Page text:
►
Candela, David, Hugo, Marian and Óscar talked about another classic: Blake Edwards’ Breakfast at Tiffany’s (1961). We learnt about the peculiar relationship existing between the characters played by Audrey Hepburn and George Peppard; about the film’s omnipresent cat, and about its soundtrack (Mancini’s Oscar winning song Moon River).
AleJandra, Álvaro, Lucía and Unai watched and commented on Byron Haskin’s Treasure Island (1959). We learnt about the adventures in which the different characters get involved. The students also used this film to enrich their vocabulary and presented a sea-related glossary section. They likewise offered an interesting comparison between Spanish and British advertising posters for the film.
Andrés and Enrique talked about King Kong (1933), the black and white fiction film directed by M.C. Cooper and E.B Schoedsack. Their presentations focused particularly on how the protagonist Kong, a huge and scary ape, suffers a transformation as he falls in love with the female protagonist. As the students noted, King Kong became a classic and has inspired a number of remakes.
◄
Tasks to carry out:
1/ Edit the film summaries by rewriting the stretch from "Andrés and Enrique" through "number of remakes.", replacing "ape" with "gorilla".
2/ According to the film summaries, who directed Treasure Island (1959)?
3/ Please list every film title mentioned in the film summaries, with its year.
The listing that comes after the film summaries is separate material.

Saved entries:
►
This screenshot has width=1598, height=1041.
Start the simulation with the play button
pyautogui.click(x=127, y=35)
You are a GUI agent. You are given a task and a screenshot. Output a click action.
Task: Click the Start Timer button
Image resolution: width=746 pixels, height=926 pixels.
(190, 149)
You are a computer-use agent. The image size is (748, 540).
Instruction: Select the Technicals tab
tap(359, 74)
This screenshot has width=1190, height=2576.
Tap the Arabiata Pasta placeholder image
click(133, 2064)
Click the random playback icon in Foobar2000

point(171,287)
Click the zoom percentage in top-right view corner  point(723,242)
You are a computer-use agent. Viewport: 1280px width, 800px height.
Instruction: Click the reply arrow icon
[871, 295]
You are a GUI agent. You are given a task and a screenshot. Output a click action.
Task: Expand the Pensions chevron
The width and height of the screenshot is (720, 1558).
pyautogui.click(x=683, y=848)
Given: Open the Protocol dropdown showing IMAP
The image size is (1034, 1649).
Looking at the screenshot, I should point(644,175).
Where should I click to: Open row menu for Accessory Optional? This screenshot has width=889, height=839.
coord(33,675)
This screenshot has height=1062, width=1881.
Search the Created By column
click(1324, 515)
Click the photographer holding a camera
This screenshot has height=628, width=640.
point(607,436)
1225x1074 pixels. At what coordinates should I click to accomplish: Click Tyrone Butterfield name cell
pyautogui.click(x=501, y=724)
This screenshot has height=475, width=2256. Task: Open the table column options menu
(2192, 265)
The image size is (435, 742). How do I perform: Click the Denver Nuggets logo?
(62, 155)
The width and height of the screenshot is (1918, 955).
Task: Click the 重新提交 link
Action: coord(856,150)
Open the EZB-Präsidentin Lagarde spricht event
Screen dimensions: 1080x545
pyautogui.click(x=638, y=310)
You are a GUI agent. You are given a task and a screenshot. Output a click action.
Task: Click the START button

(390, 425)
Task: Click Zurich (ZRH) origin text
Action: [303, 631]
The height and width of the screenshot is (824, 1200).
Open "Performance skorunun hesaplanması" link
◄
Solutions below:
1/
Andrés and Enrique talked about King Kong (1933), the black and white fiction film directed by M.C. Cooper and E.B Schoedsack. Their presentations focused particularly on how the protagonist Kong, a huge and scary gorilla, suffers a transformation as he falls in love with the female protagonist. As the students noted, King Kong became a classic and has inspired a number of remakes.

2/ Byron Haskin

3/
Breakfast at Tiffany's (1961)
Treasure Island (1959)
King Kong (1933)